Survival and Escape from Nazi Germany

Kate Mueller (born Kathe Mueller in July 1, 1927 in Stuttgart, Germany) was just 11 years old when her life was shattered by the violence of Kristallnacht, the “Night of Broken Glass”, on November 9, 1938. A well-loved only child with blonde hair and blue eyes, Kate had grown up in a comfortable home with her parents, Adolf and Betty Mueller. Her father was a decorated World War I veteran and respected businessman; her mother was a skilled dressmaker. They were proud German Jews, optimistic that their patriotism and standing would shield them from the growing tide of anti-Semitism. They were wrong.

Terros unfolds over Germany

On that infamous November morning, Kate left home for her Jewish school, unaware of the terror unfolding across Germany. Synagogues were burning, homes and businesses looted and destroyed. Two older boys stopped her on the street, yelling that her school and synagogue were gone. Terrified, Kate turned and ran home, where she found her mother surrounded by neighbours, weeping in shock. Adolf Mueller had been arrested earlier that morning by Nazi stormtroopers (SA) and taken away.

For weeks, Betty had watched as their world was being stripped away. In June 1938, Nazi officials had confiscated Adolf’s manufacturing business. Soon after, the family home on Kasernenstrasse was seized, forcing them to move into a smaller apartment. Kate had already been expelled from public school in 1936 when Jews were banned from German institutions. Anti-Jewish laws and public hostility intensified daily. Nazi flags flew from every building. Signs reading “No Jews Allowed” became a common sight.

Hiding Kate

In a desperate bid to protect her daughter, Betty Mueller arranged for Kate to stay with the Sisters of St. Joseph, a nearby Catholic convent. The nuns, who had long admired Betty’s sewing, quietly agreed. Kate would spend the summer of 1938 at their farm camp in Ulm on the Danube River, pretending to be Catholic and learning prayers to maintain the disguise. For a brief moment, she experienced a childhood escape, but it would not last.

Taken to Dachau

On November 10, 1938, just one day after Kristallnacht, Betty returned Kate to the convent for her safety. Meanwhile, her father Adolf had been transported to the Dachau concentration camp, north of Munich. Dachau was the prototype for Hitler’s growing system of terror, an electrified compound guarded by SS troops, where prisoners were beaten, starved and worked to death.

At Dachau, Adolf endured brutal forced labor in freezing gravel pits, determined to survive. Despite the appalling conditions, he never lost hope of escape and return to his family. Meanwhile, Betty worked tirelessly to secure emigration papers, a nearly impossible task as most countries had shut their borders to Jewish refugees.

Dachau concentration camp

Dachau concentration camp was the first large scale SS concentration camp in Nazi Germany. It was located to the east of the southern German city of Dachau, about 20 km northwest of Munich. It was in use from March 22, 1933 until liberation by American forces on April 29, 1945. The concentration camp was founded by Reichsführer Heinrich Himmler, leader of the SS and police chief of Munich, on the site of a former ammunition factory. It was the only camp in continuous use during the Nazis' 12 year rule. It developed as a prototype for new concentration camps and took several special positions.

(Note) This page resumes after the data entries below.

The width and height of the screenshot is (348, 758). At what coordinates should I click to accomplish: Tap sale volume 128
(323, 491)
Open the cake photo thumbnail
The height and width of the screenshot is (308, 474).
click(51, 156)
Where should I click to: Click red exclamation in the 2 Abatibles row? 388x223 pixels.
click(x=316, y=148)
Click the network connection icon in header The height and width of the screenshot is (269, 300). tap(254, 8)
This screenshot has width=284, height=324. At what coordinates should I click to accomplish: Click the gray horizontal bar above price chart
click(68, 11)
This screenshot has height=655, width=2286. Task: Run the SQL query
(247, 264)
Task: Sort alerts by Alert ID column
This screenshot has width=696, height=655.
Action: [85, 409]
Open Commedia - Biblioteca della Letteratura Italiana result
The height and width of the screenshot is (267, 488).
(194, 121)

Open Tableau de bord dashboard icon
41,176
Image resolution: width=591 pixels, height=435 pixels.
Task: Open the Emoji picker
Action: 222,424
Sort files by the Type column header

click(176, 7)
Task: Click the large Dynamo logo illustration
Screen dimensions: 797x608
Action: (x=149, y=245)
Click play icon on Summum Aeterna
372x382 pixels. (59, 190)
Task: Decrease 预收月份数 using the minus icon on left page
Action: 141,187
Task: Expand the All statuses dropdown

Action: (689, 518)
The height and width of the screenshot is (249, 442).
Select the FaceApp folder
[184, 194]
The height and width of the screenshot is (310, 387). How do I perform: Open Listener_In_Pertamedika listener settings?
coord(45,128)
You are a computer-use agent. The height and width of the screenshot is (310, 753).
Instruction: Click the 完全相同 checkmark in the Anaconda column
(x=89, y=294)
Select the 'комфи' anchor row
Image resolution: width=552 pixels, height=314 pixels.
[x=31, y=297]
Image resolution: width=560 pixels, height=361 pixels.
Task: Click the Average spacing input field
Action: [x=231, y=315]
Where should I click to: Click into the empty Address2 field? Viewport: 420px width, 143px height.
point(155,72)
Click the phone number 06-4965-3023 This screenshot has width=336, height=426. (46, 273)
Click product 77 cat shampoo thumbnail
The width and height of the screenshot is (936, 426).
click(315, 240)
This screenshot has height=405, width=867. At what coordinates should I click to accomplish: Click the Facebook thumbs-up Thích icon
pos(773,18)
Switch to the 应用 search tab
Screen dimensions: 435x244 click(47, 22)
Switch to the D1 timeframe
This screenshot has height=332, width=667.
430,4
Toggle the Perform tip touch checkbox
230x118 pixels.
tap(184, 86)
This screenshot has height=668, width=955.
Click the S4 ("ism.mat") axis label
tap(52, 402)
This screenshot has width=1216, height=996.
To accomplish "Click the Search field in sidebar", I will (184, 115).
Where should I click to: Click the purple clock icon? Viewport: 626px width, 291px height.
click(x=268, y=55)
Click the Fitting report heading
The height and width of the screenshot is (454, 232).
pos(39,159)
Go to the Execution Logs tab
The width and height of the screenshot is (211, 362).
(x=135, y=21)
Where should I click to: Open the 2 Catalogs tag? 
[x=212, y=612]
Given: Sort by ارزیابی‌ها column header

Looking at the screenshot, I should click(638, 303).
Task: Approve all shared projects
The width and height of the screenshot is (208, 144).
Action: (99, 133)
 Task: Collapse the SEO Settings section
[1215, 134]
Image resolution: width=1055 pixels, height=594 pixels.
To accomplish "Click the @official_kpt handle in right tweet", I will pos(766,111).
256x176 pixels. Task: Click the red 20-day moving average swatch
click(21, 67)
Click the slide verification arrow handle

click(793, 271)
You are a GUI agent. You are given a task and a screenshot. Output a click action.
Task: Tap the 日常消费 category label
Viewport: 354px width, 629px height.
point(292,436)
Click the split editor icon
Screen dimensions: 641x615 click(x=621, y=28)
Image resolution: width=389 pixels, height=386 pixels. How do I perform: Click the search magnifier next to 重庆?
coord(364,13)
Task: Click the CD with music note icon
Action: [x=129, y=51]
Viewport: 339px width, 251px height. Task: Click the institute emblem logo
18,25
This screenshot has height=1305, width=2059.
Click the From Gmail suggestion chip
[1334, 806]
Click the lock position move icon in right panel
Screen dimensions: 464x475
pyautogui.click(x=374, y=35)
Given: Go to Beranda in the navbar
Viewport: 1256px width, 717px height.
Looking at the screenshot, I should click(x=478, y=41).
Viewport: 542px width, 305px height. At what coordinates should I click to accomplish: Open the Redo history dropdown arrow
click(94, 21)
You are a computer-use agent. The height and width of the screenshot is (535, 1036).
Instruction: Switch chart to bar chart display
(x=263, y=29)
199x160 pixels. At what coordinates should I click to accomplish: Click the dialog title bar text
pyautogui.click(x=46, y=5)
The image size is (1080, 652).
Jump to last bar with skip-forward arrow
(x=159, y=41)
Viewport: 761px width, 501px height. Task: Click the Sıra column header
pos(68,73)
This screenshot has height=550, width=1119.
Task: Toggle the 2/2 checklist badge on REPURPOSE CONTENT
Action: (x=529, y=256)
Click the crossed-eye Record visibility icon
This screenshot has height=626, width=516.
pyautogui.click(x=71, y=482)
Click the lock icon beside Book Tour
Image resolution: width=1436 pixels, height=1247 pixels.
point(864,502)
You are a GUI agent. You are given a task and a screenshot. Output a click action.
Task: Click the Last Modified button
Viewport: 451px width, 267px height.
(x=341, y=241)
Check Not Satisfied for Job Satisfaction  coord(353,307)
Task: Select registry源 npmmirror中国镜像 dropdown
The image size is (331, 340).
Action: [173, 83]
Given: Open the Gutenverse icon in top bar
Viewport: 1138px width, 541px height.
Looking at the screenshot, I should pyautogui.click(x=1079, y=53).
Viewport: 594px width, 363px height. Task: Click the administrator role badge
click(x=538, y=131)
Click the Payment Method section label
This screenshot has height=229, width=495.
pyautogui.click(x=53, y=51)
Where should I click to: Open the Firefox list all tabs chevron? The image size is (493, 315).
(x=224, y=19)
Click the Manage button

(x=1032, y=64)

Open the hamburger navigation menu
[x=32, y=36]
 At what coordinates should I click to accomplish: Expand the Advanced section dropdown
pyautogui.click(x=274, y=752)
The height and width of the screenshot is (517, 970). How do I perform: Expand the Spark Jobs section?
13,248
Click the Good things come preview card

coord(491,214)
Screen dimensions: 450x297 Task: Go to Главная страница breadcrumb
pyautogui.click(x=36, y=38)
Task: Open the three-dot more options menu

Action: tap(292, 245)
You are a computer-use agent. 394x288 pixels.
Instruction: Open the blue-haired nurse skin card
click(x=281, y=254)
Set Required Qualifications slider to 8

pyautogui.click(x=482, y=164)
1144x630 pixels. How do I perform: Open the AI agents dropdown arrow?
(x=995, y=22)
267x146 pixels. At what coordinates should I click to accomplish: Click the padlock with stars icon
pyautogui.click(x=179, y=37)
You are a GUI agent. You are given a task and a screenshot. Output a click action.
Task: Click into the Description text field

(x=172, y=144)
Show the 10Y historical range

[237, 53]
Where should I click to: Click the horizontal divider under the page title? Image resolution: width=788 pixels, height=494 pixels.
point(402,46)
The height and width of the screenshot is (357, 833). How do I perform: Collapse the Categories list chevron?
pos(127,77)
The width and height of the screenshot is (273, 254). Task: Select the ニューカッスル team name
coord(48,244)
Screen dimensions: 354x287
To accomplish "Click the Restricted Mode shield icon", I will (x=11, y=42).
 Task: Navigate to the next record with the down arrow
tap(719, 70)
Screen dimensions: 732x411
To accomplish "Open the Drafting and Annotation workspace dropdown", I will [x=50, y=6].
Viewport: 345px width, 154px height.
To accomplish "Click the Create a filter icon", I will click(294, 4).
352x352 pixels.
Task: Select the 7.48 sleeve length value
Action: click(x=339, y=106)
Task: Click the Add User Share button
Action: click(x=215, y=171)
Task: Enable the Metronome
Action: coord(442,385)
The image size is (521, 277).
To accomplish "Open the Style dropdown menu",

After Operation Hummingbird (The Night of the Long Knives or Nacht der langen Messer, or Röhm Purge) from June 30 to July 2 1934, in which the leaders of the SA were liquidated, Henrich Himmler enlarged the concentration camp by building a new prison, adjacent to the former munitions factory. The organization and spatial structure later served as an example for the construction of new concentration camps. The Nazi regime presented it as an exemplary camp and as a deterrent to political dissenters. Dachau was a training ground for SS guards and SS leaders who were later deployed in the extermination camps.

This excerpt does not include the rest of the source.